Extracted records
-*-*-

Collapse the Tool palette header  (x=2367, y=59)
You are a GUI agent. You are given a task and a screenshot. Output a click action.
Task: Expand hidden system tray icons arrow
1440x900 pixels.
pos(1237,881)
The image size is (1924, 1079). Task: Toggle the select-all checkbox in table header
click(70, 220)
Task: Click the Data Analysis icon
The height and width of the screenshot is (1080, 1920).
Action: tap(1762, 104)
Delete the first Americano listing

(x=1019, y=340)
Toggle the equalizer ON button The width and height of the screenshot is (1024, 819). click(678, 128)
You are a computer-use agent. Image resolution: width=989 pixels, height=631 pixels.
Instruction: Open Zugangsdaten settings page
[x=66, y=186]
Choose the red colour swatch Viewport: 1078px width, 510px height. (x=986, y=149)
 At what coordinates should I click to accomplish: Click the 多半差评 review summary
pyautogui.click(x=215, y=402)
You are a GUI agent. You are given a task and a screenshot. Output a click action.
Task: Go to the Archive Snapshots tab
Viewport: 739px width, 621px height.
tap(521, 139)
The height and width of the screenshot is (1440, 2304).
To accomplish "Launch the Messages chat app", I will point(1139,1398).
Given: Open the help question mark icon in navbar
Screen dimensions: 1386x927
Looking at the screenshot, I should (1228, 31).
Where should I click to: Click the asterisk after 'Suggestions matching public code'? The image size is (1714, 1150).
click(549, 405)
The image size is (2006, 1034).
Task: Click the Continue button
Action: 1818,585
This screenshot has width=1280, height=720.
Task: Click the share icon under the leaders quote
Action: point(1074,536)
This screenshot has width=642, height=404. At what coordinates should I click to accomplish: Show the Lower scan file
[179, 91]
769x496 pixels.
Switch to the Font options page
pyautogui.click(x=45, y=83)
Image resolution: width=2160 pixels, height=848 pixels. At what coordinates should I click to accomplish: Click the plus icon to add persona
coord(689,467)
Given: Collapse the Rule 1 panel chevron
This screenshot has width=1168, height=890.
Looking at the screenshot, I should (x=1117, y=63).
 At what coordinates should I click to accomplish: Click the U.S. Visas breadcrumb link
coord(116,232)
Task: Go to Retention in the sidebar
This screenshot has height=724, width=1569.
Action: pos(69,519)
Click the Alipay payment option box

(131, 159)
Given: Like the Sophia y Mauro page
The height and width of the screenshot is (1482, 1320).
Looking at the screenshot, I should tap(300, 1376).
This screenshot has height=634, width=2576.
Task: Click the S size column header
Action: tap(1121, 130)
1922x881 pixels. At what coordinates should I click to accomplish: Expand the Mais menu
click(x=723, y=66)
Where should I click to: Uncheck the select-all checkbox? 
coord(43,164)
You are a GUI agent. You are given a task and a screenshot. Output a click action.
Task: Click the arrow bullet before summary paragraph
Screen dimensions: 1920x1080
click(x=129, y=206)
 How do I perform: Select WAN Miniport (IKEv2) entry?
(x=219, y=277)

-*-*-

WHAT TO WORK ON:
Please copy the entries word for word, everything from the line containing "769x496 pixels." down to the line containing "coord(43,164)", with both of those lines included.

EXPECTED OUTPUT:
769x496 pixels.
Switch to the Font options page
pyautogui.click(x=45, y=83)
Image resolution: width=2160 pixels, height=848 pixels. At what coordinates should I click to accomplish: Click the plus icon to add persona
coord(689,467)
Given: Collapse the Rule 1 panel chevron
This screenshot has width=1168, height=890.
Looking at the screenshot, I should (x=1117, y=63).
 At what coordinates should I click to accomplish: Click the U.S. Visas breadcrumb link
coord(116,232)
Task: Go to Retention in the sidebar
This screenshot has height=724, width=1569.
Action: pos(69,519)
Click the Alipay payment option box

(131, 159)
Given: Like the Sophia y Mauro page
The height and width of the screenshot is (1482, 1320).
Looking at the screenshot, I should tap(300, 1376).
This screenshot has height=634, width=2576.
Task: Click the S size column header
Action: tap(1121, 130)
1922x881 pixels. At what coordinates should I click to accomplish: Expand the Mais menu
click(x=723, y=66)
Where should I click to: Uncheck the select-all checkbox? 
coord(43,164)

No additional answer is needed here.